# **Hashing**

A hash function is a function that takes an input and deterministically converts it to an integer that is less than a fixed size set by the programmer. Inputs are called keys and the same input will always be converted to the same integer. 

When a hash function is combined with an array, it creates a ***hash*** map, also known as a ***hash table*** or ***dictionary*** With arrays, we ***map*** indices to values. With hash maps, we map ***keys*** to values, and a key can be almost anything. Typically, the only constraint on a hash map's key is that it has to be ***immutable*** (this is language dependent but generally a good rule of thumb). Values can be anything.
Every major language has a built-in implementation of a hash map. For example, in Python they're called dictionaries and declaring one is as simple as dic = {}

To summarize, a hash map is an unordered data structure that stores key-value pairs. A hash map can add and remove elements in ***O(1)***, as well as update values associated with a key and check if a key exists, also in ***O(1)***.

The biggest disadvantage of hash maps is that for smaller input sizes, they can be slower due to overhead. Because big O ignores constants, the O(1) time complexity can sometimes be deceiving - it's usually something more like O(10) because every key needs to go through the hash function, and there can also be ***collisions***, which we will talk about in the next section.

# Collisions

When different keys convert to the same integer, it is called a collision. Without handling collisions, older keys will get overridden and data will be lost. There are multiple ways to handle collisions, but here we'll talk about a common one called ***chaining***.

# Sets

A set is another data structure that is very similar to a hash table. It uses the same mechanism for hashing keys into integers. The difference between a set and hash table is that sets do not map their keys to anything. Sets are more convenient to use when you only care about checking if elements exist. You can add, remove, and check if an element exists in a set all in ***O(1)***.

An important thing to note about sets is that they don't track frequency. If you have a set and add the same element 100 times, the first operation adds it and the next 99 do nothing.

    # Declaration: a hash map is declared like any other variable. The syntax is {}
    hash_map = {}

    # If you want to initialize it with some key value pairs, use the following syntax:
    hash_map = {1: 2, 5: 3, 7: 2}

    # Checking if a key exists: simply use the `in` keyword
    1 in hash_map # True
    9 in hash_map # False

    # Accessing a value given a key: use square brackets, similar to an array.
    hash_map[5] # 3

    # Adding or updating a key: use square brackets, similar to an array.

- _Information shown_

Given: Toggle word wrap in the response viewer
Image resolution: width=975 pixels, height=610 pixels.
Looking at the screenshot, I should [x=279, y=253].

- _Actions to take_
1) In the text on hashing, what is typically the only constraint on a hash map's key?
2) Translate this sentence from the text on hashing into Spanish: "When different keys convert to the same integer, it is called a collision."
3) Continue the text on hashing from the point where it stops.
The material has no role in this work.

- _Responses per task_
1) It has to be immutable.

2) Cuando claves diferentes se convierten en el mismo entero, se llama colisión.

3)
    # If the key already exists, the value will be updated
    hash_map[5] = 6

    # If the key doesn't exist yet, the key value pair will be inserted
    hash_map[9] = 15

    # Deleting a key: use the del keyword. Key must exist or you will get an error.
    del hash_map[9]

    # Get size
    len(hash_map) # 3

    # Get keys: use .keys(). You can iterate over this using a for loop.
    keys = hash_map.keys()
    for key in keys:
        print(key)

    # Get values: use .values(). You can iterate over this using a for loop.
    values = hash_map.values()
    for val in values:
        print(val)

    my_hash_map = {}

    my_hash_map[4] = 83
    print(my_hash_map[4]) # Prints 83

    print(4 in my_hash_map) # Prints True
    print(854 in my_hash_map) # Prints False

    my_hash_map[8] = 327
    my_hash_map[45] = 82523

    for key, val in my_hash_map.items():
        print(f"{key}: {val}")

Example 1: 1. Two Sum

Given an array of integers nums and an integer target, return indices of two numbers such that they add up to target. You cannot use the same index twice.

In [2]:
def twoSum(nums, target):
    my_dict = {}
    
    for i in range(len(nums)):
        num = nums[i]
        comp = target - num
        
        if comp in my_dict:
            return[i, my_dict[comp]]
        my_dict[num] = i

    return [-1, -1]
            

In [3]:
nums = [5,2,7,3,7]
twoSum(nums, 8)

[3, 0]

Example 2: 2351. First Letter to Appear Twice

Given a string s, return the first character to appear twice. It is guaranteed that the input will have a duplicate character.

In [18]:
def repeatedCharacter(s):
    seen = set()
    for c in s:
        if c in seen:
            return c
        seen.add(c)
    return -1



In [19]:
s = "abccbaacz"
repeatedCharacter(s)

'c'

Example 3: Given an integer array nums, find all the unique numbers x in nums that satisfy the following: x + 1 is not in nums, and x - 1 is not in nums.

In [20]:
def find_numbers(nums):
    seen = set()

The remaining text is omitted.